- To do:
1. According to the release notes, what determines the order in which the out-of-order processor executes tasks?
2. Please reproduce everything in the release notes from "The app (in" down to "v0.1 to v0.3.".

[Excerpt]

This release can be found here.

The app (in its released version) can still be accessed at http://193.190.127.184/.

The current release features an improved GUI and Model.

Specifically for the GUI, the following additions were made:

• On the main page
  • Nothing has changed on the main page except that the version number has changed from v0.1 to v0.3.
• On the login page
  • Nothing has changed on the login page.
• On the visual editor page
  • The visual editor page contains all the same buttons at the top as in the previous release. Additionally, a button was added to show or hide the sidebar; a garbage bin was added which deletes the selected node; undo and redo buttons were added which respectively undo and redo the last change; a button as was added to take a snapshot of the current canvas, opening a new window containing the snapshot; zoom-in and zoom-out buttons were added with the expected functionality; a button was added that zooms out to contain the entire visualized graph structure; lastly, a button was added that refocuses when the view was zoomed out using the previous button.
  • Importantly, the "Import Graph" and "Save Graph" buttons are now operational. When the "Import Graph" button is pressed a file picker again is opened and a file can be selected and subsequently opened. If this file contains valid RDF code (in Turtle, N-Triples, N-Quads, or TriG format), it will be loaded properly; otherwise an empty graph structure is added to the Model. When the "Save Graph" button is pressed, a menu pops up listing every loaded file, from which a file can then be selected. Upon selection, this file is saved to the User's download folder.
  • In the sidebar, all the mock building blocks of the last release have been made operational, meaning that they can be dragged onto the canvas, where they will materialize and where they can subsequently be edited. The editing functionality as of yet does not accomplish anything concrete. One can merely type in the boxes, but this text is not actually stored.
  • On the canvas a mock constraint graph structure has been visualized according to the Ouroboros visual notation, with arrows linking nodes to one another. Each of the blocks can be collapsed (by clicking in its top left corner), as well as resized and dragged, either individually or together with other such blocks. The arrows will be automatically re-positioned.

The Model now provides the following additional functionality:

• "ProcessAllTasks" and "processTasksDuring"
  • The former processes tasks until the task schedule becomes empty, the latter processes tasks until either the task schedule becomes empty or a particular number of milliseconds elapse.
• Out-of-order execution of tasks
  • In contrast with the single-order processor, which executes tasks in the order in which they were scheduled, the out-of-order processor executes tasks based on their priority level, irrespective of scheduling order.
  • This processor uses the same techniques as superscalar out-of-order processors and state-of-the-art compilers such as LLVM and GCC to reason about instructions. Specifically, each task is represented as an instruction in a mutable variant of single static assignment (SSA) form. When an instruction is executed, that instruction is removed as a dependency from all dependent instructions. Instructions become eligible for execution when their dependency set becomes empty, i.e., all of their dependencies have been executed. This scheme is used in superscalar out-of-order processors to run multiple tasks at the same time. It is used here to prioritize tasks, as data flow execution allows us to cherry-pick high-priority from the task queue, dependencies permitting.

[/Excerpt]
[Records]

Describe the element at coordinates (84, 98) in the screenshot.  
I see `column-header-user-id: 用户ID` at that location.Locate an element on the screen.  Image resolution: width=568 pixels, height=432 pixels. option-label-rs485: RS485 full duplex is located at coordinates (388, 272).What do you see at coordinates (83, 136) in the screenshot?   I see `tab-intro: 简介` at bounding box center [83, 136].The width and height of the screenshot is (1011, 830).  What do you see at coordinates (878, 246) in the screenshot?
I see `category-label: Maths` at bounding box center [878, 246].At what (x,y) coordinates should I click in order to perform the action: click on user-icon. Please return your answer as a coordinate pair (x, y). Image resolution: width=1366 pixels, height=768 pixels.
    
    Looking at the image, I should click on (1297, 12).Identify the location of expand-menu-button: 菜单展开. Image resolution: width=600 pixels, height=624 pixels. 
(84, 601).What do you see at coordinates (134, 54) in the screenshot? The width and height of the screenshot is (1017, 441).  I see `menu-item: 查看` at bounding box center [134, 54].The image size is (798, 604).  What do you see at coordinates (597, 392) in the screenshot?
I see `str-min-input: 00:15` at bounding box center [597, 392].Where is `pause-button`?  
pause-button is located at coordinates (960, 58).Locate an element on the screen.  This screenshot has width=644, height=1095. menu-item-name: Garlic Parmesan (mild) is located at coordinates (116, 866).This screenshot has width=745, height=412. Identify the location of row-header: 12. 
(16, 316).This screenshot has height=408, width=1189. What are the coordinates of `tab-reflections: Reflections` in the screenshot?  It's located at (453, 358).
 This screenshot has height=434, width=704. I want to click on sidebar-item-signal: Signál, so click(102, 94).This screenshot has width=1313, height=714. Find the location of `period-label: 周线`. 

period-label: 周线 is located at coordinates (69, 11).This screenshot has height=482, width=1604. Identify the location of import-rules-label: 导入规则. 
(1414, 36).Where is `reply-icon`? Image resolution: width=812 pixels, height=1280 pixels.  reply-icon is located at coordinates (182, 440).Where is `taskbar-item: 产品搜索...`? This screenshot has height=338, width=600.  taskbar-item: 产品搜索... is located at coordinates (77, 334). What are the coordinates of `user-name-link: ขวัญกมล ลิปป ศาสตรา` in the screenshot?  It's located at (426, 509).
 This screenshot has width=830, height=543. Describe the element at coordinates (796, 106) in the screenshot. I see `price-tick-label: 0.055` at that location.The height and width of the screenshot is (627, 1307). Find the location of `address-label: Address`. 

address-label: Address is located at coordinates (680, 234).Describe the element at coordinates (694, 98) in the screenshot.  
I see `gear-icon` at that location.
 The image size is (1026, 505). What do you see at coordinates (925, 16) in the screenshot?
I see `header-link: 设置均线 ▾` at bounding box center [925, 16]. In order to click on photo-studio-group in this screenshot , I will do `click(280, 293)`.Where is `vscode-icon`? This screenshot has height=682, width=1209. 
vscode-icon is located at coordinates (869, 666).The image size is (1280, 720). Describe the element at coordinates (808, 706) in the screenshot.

[/Records]

- Results of the tasks:
1. Their priority level, irrespective of scheduling order.

2.
The app (in its released version) can still be accessed at http://193.190.127.184/.

The current release features an improved GUI and Model.

Specifically for the GUI, the following additions were made:

• On the main page
  • Nothing has changed on the main page except that the version number has changed from v0.1 to v0.3.